Table 6 presents a quantitative analysis of the orientation using three estimation methods to pitch and yaw for real car datasets. The performances of the methods of Paula
et al. and Lee
et al. and that of the proposed method were compared in terms of the AE, steady-state error (SSE), and STDEV for both pitch and yaw angles.
As observed from the table, the proposed method demonstrates superior performance in terms of the AE and STDEV for both pitch and yaw angles compared with the other two methods. The proposed method achieved the lowest AE for pitch and yaw estimation. This indicated its higher accuracy in orientation estimation for real car datasets. Furthermore, the proposed method displayed the lowest STDEV for yaw estimation and a competitive STDEV for pitch estimation. This illustrated the stability and reliability of the method.
5. Ablation study
This study introduces a compensation module based on the foundational mathematical model proposed by Lee et al. Furthermore, an ablation study was conducted to evaluate the efficacy of various compensation modules. The following methods were analyzed: the original model proposed by Lee et al. (designated as "No process"), Linear Regression (designated as "Linear"), Plane Function Compensation (designated as "Function"), and MLP.
Figure 15 to
Figure 18 elucidate the estimation performance of pitch and yaw angles across cameras with different field-of-views (FOVs), specifically 60°, 90°, 120°, and 150°. This exploration covers multiple pivotal aspects:
Pitch Analysis: The MLP method consistently outperformed other techniques in estimating pitch angles across all FOV ranges. Relative to GT, the estimations from MLP consistently exhibited remarkable accuracy. Conversely, the "No process" method presented substantial deviations from true values.
Yaw Analysis: Several methods achieved commendable precision for yaw estimations across most FOVs. Nonetheless, the "Linear" encountered marginal error increments at specific angles, while the MLP’s accuracy remained relatively invariant.
FOV Assessment: Across varied FOVs, the MLP method stood out for its pitch and yaw angle estimations accuracy. While the linear and other methods demonstrated efficacy within certain angular ranges, they exhibited noticeable deviations under particular conditions.
Figure 15.
Compensate pitch performance comparison with different camera FOV.
Figure 15.
Compensate pitch performance comparison with different camera FOV.
Figure 16.
Compensate yaw performance comparison with different camera FOV.
Figure 16.
Compensate yaw performance comparison with different camera FOV.
Table 7 conveys a comprehensive quantitative evaluation of the ablation studies across different FOVs. This table contrasts the performance metrics of the four methodologies on a simulated dataset. Key insights from this analysis include:
Estimation error for Pitch: Across all FOVs, MLP consistently registered the most minor error. Notably, at a 150° FOV, its performance superiority was markedly evident. The Linear Regression’s error trajectory steeply ascended with FOV increments. Notably, the error magnitude for the "Function" surged most significantly with FOV enlargement.
Estimation error for Yaw: Astonishingly, both Linear Regression and Function Compensation methods yielded zero error across all FOVs, epitomizing impeccable estimations. Similarly, MLP’s performance mirrored this perfection. In comparison, the "No process" method, while competent, did exhibit a marginal error increase as the FOV expanded.

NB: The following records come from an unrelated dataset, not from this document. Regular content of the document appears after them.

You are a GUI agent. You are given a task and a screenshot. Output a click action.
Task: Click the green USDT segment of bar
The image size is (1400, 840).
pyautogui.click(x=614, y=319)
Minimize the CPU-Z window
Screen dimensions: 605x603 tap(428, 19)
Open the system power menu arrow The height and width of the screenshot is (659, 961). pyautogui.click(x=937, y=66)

Processing Time Assessment: The "Function" consistently achieved the swiftest processing times across all FOVs, signifying optimal resource efficiency. In contrast, the "Linear" generally demanded more prolonged processing intervals. MLP and the "No process" methods displayed commendable consistency in processing durations across all FOVs.
Figure 17.
Compensate pitch error comparison with different camera FOV.
Figure 17.
Compensate pitch error comparison with different camera FOV.
Figure 18.
Compensate yaw error comparison with different camera FOV.
Figure 18.
Compensate yaw error comparison with different camera FOV.

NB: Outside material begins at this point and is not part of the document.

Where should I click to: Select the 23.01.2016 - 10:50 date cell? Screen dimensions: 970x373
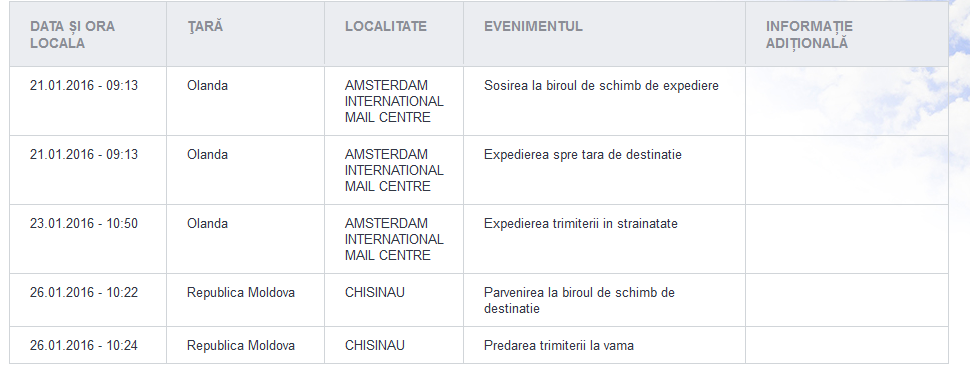coord(84,223)
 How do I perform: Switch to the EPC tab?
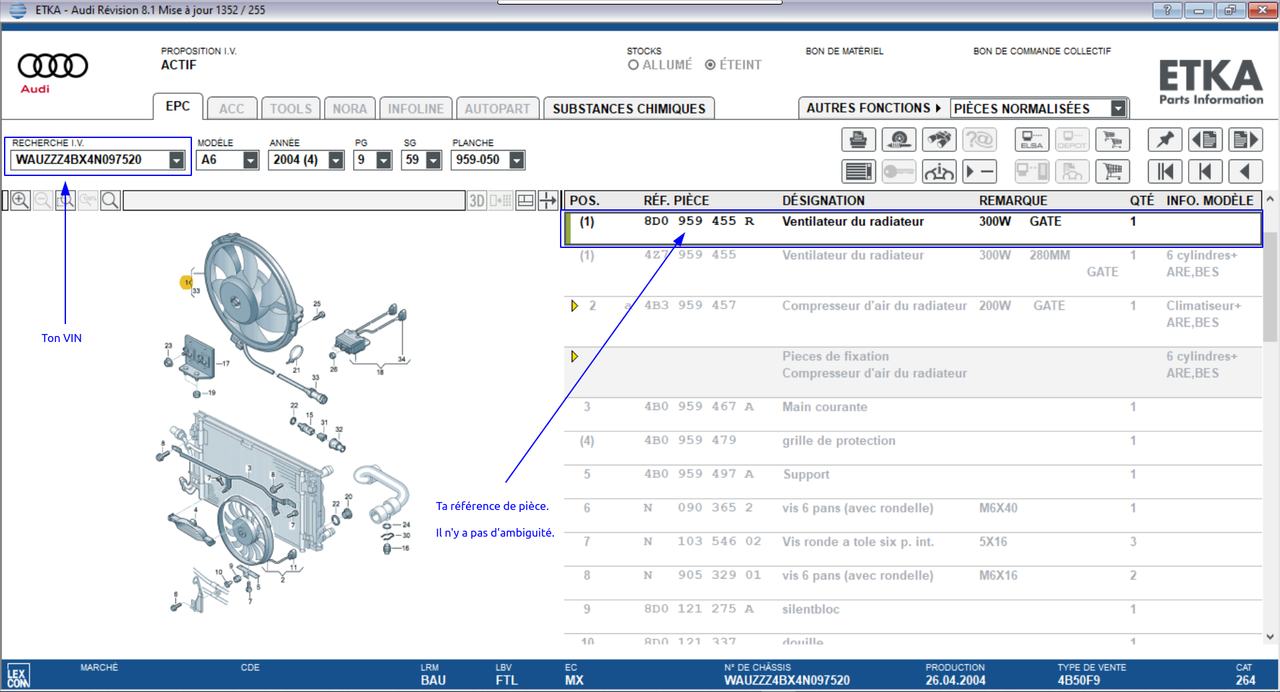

While the MLP methodology showcased exemplary precision in pitch and yaw estimations, its consistency in processing durations substantiated its robustness. "Function," while unparalleled in processing speed, witnessed occasional challenges in estimation accuracy, especially under expanded FOVs. This analysis underscores the intricate balance between speed, resource allocation, and estimation accuracy, suggesting the potential superiority of MLP in wide-ranging practical applications.
6. Discussion
The integration of a compensation module into the foundational mathematical model introduced by Lee
et al. marks a significant advancement in enhancing the estimation performance of pitch and yaw angles. This evolution of compensation methods, as evidenced in the ablation study, has profound implications for the accuracy and efficiency of angle estimations. Findings, as represented in
Figure 15 to
Figure 18, findings underscore the undeniable influence of FOVs on estimation outcomes. The MLP method emerges as a frontrunner, demonstrating consistently superior accuracy across all FOVs.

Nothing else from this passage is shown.